Cette relation avec le réel est un de ses thèmes
favoris, énoncé de façon presque lyrique dans un
discours prononcé en 2006, lors d’un séjour de trois
mois à |
l’université de
l’Iowa, dans le cadre de l’International Writing Program de
cette université :
« La gloire attachée
à la qualité d’artiste réside dans le fait qu’il est capable de
dépeindre le monde réel en transcendant la réalité. A cet égard,
la fiction n’est pas un « style », ou une approche artistique.

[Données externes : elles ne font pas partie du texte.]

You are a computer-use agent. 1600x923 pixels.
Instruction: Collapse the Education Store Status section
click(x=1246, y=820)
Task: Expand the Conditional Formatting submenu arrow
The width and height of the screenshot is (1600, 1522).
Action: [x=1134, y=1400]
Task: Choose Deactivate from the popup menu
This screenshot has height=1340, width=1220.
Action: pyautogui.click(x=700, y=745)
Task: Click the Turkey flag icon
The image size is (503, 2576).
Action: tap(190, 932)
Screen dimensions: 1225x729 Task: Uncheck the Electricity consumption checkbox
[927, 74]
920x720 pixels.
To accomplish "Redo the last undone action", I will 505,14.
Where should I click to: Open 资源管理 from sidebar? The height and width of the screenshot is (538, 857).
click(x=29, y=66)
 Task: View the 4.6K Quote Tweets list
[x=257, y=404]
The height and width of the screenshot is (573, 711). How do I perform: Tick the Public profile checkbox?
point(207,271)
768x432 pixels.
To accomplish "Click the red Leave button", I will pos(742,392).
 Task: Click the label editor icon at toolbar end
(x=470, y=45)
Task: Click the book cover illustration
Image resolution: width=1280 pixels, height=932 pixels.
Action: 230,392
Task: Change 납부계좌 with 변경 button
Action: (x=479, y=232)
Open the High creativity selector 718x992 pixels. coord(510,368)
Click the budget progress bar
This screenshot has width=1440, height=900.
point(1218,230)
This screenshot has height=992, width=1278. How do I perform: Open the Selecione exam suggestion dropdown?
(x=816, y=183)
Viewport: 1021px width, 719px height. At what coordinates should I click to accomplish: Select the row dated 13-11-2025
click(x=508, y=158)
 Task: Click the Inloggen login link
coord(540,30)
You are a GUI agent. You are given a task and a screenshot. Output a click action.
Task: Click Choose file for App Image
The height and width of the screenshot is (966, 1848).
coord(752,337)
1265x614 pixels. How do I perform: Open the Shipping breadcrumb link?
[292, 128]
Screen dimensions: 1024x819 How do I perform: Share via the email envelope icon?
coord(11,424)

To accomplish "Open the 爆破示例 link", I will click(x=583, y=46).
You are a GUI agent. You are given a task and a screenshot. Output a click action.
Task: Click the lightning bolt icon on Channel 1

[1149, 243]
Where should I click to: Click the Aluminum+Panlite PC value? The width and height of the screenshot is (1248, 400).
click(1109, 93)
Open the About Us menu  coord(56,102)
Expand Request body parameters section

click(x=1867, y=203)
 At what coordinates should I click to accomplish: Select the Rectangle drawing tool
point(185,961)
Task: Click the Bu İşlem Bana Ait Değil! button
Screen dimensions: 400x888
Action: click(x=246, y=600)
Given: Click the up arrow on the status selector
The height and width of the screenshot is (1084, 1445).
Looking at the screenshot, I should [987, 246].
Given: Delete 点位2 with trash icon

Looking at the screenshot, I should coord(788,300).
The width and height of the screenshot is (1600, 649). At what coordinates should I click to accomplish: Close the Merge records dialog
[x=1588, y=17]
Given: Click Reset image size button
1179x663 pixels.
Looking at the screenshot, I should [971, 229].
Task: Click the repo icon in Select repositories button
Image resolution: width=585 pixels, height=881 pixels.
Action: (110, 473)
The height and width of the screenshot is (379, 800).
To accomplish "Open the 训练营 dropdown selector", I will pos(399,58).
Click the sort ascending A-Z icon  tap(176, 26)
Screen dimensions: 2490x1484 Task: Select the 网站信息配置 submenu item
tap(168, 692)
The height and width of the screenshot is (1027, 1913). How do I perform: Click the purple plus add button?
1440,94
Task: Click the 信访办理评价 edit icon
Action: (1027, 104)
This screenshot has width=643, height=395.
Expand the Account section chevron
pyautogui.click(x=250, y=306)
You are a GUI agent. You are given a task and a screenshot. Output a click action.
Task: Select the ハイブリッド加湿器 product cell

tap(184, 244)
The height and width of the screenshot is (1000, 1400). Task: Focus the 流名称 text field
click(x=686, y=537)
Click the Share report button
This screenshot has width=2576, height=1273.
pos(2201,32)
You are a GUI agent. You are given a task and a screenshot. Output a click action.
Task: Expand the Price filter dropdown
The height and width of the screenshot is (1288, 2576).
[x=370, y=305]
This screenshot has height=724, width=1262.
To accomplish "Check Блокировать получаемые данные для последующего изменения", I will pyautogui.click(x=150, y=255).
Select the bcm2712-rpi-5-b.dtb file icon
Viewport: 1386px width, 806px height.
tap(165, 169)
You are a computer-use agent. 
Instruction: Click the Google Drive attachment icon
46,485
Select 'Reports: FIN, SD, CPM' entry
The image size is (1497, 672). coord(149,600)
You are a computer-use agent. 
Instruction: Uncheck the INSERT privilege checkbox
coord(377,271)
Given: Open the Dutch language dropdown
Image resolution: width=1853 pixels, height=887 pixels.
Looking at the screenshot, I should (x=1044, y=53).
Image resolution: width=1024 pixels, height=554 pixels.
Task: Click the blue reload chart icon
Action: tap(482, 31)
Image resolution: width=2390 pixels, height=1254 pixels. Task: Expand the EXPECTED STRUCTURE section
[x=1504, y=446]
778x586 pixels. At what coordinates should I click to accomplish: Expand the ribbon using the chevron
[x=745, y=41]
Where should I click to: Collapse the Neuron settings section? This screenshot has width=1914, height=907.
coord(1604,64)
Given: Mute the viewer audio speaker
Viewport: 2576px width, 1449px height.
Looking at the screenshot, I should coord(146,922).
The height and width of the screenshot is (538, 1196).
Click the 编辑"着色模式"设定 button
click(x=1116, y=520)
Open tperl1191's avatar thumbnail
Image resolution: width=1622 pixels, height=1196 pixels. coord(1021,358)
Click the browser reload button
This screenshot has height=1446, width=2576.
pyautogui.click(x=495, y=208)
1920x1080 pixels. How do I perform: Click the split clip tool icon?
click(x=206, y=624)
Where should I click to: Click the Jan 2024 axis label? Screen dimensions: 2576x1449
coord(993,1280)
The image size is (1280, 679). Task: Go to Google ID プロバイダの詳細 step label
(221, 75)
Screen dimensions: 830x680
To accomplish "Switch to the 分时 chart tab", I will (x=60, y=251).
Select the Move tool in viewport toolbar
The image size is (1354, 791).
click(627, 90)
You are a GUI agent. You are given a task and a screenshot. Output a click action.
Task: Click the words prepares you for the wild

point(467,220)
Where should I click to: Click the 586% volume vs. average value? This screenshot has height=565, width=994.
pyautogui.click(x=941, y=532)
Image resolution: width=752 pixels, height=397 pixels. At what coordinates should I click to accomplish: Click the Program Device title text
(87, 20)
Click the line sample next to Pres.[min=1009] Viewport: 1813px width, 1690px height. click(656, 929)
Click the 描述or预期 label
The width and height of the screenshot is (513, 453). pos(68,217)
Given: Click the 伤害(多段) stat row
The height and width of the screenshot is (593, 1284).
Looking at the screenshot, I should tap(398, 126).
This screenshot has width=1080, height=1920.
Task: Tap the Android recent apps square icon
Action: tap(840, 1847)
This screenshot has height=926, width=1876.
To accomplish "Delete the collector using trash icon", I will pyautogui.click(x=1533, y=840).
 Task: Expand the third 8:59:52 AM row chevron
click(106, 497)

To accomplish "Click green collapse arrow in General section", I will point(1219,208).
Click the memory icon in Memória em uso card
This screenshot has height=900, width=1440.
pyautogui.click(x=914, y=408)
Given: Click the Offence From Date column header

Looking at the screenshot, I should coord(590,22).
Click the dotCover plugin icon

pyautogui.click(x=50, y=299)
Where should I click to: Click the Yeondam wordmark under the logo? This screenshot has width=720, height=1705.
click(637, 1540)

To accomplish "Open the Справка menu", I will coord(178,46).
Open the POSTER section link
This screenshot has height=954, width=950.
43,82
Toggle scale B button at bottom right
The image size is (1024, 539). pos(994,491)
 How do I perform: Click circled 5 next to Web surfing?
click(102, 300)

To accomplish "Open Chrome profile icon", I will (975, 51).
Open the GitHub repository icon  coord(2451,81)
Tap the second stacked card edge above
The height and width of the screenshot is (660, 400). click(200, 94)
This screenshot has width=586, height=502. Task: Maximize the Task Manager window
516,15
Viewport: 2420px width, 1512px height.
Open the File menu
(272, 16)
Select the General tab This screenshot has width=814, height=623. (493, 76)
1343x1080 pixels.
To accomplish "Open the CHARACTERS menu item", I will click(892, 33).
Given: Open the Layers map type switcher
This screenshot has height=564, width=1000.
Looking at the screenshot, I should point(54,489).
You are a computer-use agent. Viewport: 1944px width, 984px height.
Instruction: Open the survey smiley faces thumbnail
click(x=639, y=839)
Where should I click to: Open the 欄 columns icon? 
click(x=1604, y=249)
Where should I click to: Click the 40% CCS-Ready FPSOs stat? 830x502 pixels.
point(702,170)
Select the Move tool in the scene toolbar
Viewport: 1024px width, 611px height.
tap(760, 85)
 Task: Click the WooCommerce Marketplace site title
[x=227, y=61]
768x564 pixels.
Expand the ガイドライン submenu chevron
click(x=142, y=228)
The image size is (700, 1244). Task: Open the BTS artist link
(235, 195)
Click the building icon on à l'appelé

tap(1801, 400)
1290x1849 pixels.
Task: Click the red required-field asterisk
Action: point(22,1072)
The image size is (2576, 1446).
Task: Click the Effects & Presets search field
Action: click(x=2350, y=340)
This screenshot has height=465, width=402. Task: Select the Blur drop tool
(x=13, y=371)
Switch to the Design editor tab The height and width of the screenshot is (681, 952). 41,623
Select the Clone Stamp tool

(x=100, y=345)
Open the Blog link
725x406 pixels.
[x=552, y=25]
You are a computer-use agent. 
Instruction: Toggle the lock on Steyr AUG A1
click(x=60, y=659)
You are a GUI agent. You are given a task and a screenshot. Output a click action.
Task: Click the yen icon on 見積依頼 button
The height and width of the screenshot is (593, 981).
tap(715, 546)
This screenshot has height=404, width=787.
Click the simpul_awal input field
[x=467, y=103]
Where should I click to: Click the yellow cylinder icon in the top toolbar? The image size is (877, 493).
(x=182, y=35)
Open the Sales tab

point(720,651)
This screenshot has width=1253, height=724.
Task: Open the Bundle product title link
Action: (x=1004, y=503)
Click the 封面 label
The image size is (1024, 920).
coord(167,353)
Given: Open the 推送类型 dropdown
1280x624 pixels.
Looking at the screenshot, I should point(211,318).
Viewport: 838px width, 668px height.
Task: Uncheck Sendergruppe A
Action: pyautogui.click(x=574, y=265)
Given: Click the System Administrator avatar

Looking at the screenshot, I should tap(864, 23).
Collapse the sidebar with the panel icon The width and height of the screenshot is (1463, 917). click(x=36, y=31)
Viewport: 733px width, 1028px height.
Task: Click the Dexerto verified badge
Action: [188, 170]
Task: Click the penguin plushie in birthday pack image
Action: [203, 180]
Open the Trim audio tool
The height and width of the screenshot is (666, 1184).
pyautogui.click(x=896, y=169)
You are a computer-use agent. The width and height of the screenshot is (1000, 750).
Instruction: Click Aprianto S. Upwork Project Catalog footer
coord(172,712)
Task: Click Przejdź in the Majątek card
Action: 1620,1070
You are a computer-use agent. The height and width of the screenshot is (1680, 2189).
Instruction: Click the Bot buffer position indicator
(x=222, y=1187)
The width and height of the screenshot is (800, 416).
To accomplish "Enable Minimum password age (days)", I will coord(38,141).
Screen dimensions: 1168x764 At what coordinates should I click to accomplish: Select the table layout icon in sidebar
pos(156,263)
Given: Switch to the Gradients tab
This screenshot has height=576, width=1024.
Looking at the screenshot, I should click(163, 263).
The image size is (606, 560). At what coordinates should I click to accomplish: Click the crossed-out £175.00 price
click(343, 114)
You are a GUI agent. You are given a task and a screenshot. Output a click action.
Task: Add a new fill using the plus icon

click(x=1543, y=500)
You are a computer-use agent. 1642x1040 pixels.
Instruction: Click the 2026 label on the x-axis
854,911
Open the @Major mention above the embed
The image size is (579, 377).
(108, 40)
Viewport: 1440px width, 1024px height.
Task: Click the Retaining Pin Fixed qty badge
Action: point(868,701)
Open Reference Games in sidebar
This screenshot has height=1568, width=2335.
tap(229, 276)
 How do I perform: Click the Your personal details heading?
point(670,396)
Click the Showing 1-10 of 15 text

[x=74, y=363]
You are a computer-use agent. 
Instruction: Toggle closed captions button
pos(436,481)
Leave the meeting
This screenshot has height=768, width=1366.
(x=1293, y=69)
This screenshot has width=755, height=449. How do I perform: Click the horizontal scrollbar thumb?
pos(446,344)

C’est avant tout une aptitude à comprendre. C’est une aptitude à
comprendre précise, vibrante, … poussée par le désir et
l’imagination. Née avec des ailes, la fiction est plus
spécifique, plus vivante et plus près de la nature que la
réalité… » (ma traduction)
Une profession de foi,
en quelque sorte.
Réflexions sur
l’écriture et la littérature
Interrogé
ensuite sur la réception en Chine du roman antérieur
Yumi (Trois sœurs), qui couvre la dernière partie de
la Révolution culturelle et le tout début de la période
d’ouverture
(1971-1982), il dit qu’il avait été étonné que tout le
monde ait porté son attention sur ce qui fut perçu comme
un changement de style et de ton, plus que sur le
contenu politique du roman.
L’année de
parution, 2001, coïncidait avec la vogue des romans de
Mian Mian (棉棉),
Weihui (卫慧)
et consorts : sujets urbains sur les conflits
psychologiques et les désordres amoureux d’une jeunesse
urbaine désorientée,
l’heure était
au déballage intime, sexuel, crû et sans fard.
Bi Feiyu
arrivait, lui, avec un livre sur trois destins de femmes
à la fin de la Révolution culturelle, totalement décalé.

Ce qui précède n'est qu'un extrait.